In April 2019, we implemented a two-step QI initiative targeted to the provider level at Beth Israel Deaconess Medical Center (Boston, Massachusetts). Step 1 altered note templates to include a checklist for hepatitis serologies and vaccination. These templates are commonly used by residents to write admission notes and include generic treatment plans for common diseases as a reminder to place frequently used orders. Specifically, a step was added to the generic plan for ‘cirrhosis’ which prompted the provider to review prior records for any positive hepatitis A antibodies or documentation of vaccination, order hepatitis A serologies if these were not present and order vaccination if serologies were consistent with non-immunity (figure 1). Providers were additionally instructed to include immune and vaccination status in the discharge summary. Step 2 was a brief educational session for residents promoting hepatitis vaccination in patients with cirrhosis. We identified patients with cirrhosis who were admitted to the hepatology service during a 6-month window prior to (October 2018 to March 2019, group 1) and following (May 2019 to October 2019, group 2) the intervention. The primary outcomes were serology testing, administration of the hepatitis A vaccine to non-immune patients during hospitalisation and documentation of hepatitis A immune status in the discharge paperwork. We used the Pearson χ2 test to evaluate for differences between the groups. We also collected data on demographics, cause of cirrhosis, characteristics of responsible providers, and receipt of hepatitis B, pneumococcal and influenza vaccinations, although primary outcomes were not adjusted for these variables. Patient data were captured using REDCap 10.0.19 and analysed using SAS V.9.4 (SAS Institute).

Figure 1

Schematic of stepwise instructions prompting providers to review and evaluate hepatitis A immune status, vaccinate when applicable and document adequately.

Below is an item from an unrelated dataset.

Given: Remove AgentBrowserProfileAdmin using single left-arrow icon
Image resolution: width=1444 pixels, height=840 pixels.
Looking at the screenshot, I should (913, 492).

A total of 381 patients were included in the study: 187 patients in the preintervention group and 194 patients in the postintervention group. Patient characteristics by group are presented in table 1.

Table 1

Select patient characteristics for patients with cirrhosis admitted to the inpatient hepatology service, by preintervention and postintervention groups

Demographics were similar between groups, as were the cause of cirrhosis, severity of illness as measured by the MELD-Na,8 utilisation of the healthcare system as measured by recent primary care visit and association with an outpatient gastroenterologist, length of stay and rates of immunity to hepatitis A in those who were tested. Although we did not detect a statistically significant difference in rates of hepatitis A serology testing between groups, non-immune patients admitted after the intervention were more likely to be vaccinated (21.7% vs 2.2%; p=0.008) during their inpatient stay (table 2).

Table 2

Primary outcomes for patients with cirrhosis admitted to the inpatient hepatology service

Additionally, in the postintervention group there was a trend towards increased reporting of hepatitis A immune status in the discharge paperwork (p=0.0855).

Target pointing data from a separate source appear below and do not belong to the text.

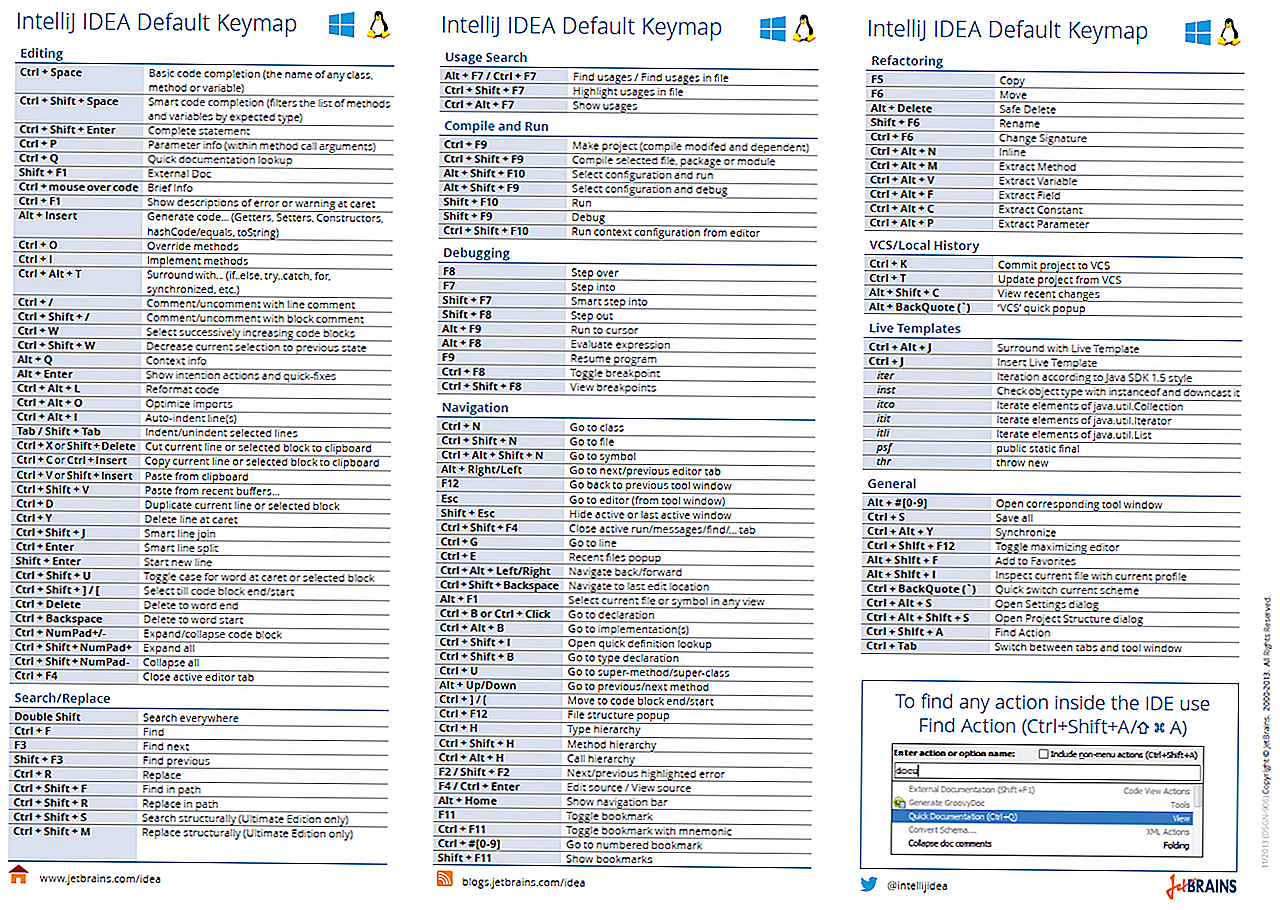Click the Linux penguin above the Editing section
This screenshot has width=1280, height=910.
378,25
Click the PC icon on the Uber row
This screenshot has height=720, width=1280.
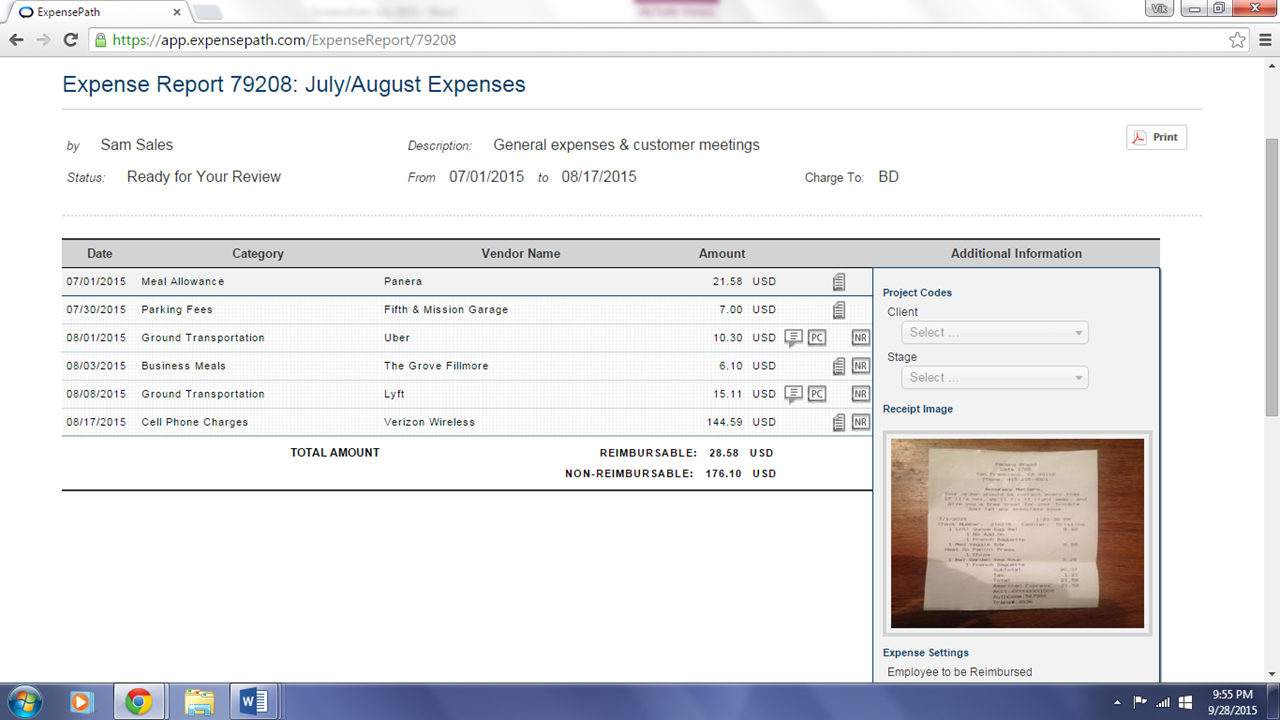pyautogui.click(x=817, y=338)
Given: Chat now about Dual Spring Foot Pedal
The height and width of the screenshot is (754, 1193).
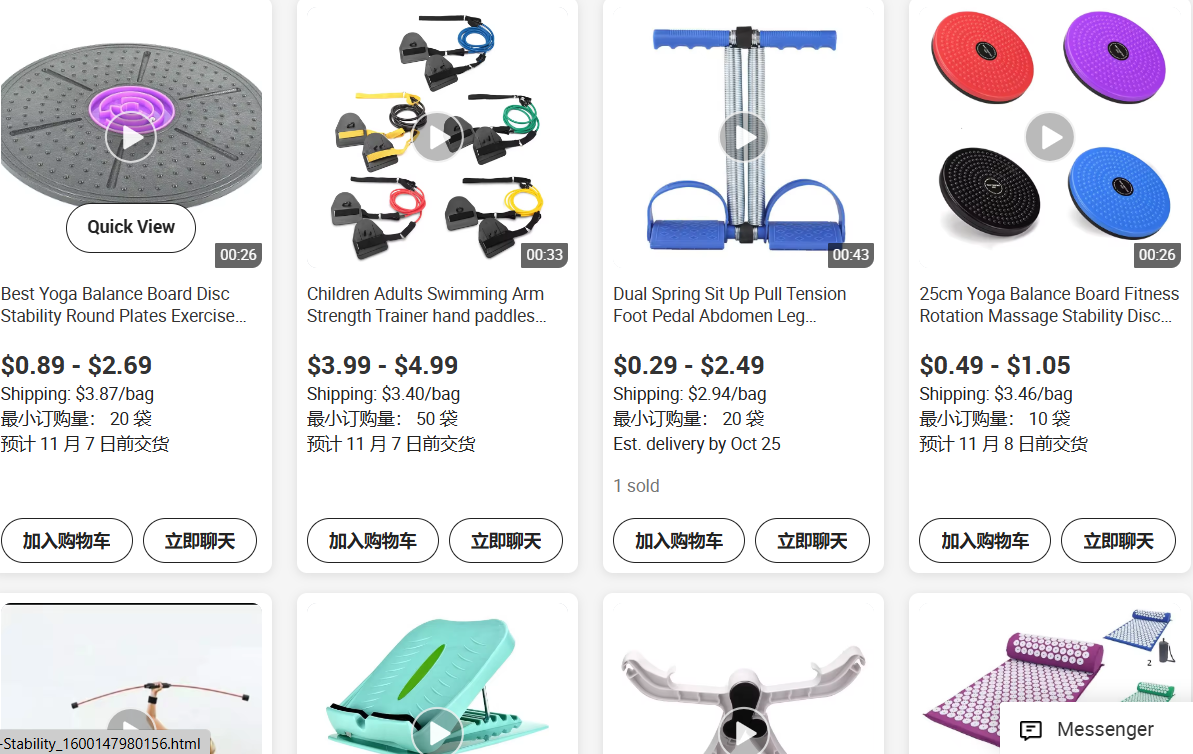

We implemented a QI initiative targeted at physician education and workflow with the goal of improving hepatitis A vaccination rates in hospitalised patients with cirrhosis. Several important points can be highlighted from this work. First, baseline rates of hepatitis A vaccination in the subset of eligible patients in our cohort were low. Multiple barriers likely contribute to this implementation failure, including lack of a protocolised inpatient approach, imperfect medical record-provider interfaces, delays in serology testing and competing priorities in a sick population. However, while absolute rates of vaccination preintervention and postintervention remained low, we demonstrated a 10-fold improvement in hepatitis A vaccination from the preintervention group (2.2%) to the postintervention group (21.7%; OR 12.5 (1.5, 102.3)), as well as a suggestive trend towards increased awareness by treating physicians. This is encouraging given the low-effort, easy-to-implement and generalisable nature of the intervention which signals that ongoing utilisation and even scale-up would be cost-effective. However, interpretation of these results is limited by the lack of randomisation and possibility of confounding by unmeasured factors. Additionally, significant improvement in hepatitis A vaccination rates above those measured in our study is still needed, which will require further examination of the complex barriers to vaccination and development of additional implementation strategies.9 One future direction at our institution is development of a standardised order set for patients with cirrhosis which would aggregate and serve as a reminder for common practices, including vaccination. Ultimately, dissemination and application of successful implementation strategies to other vaccine uptake gaps, including the looming example of COVID-19, is paramount to achieving efficient and comprehensive vaccination in our patient populations.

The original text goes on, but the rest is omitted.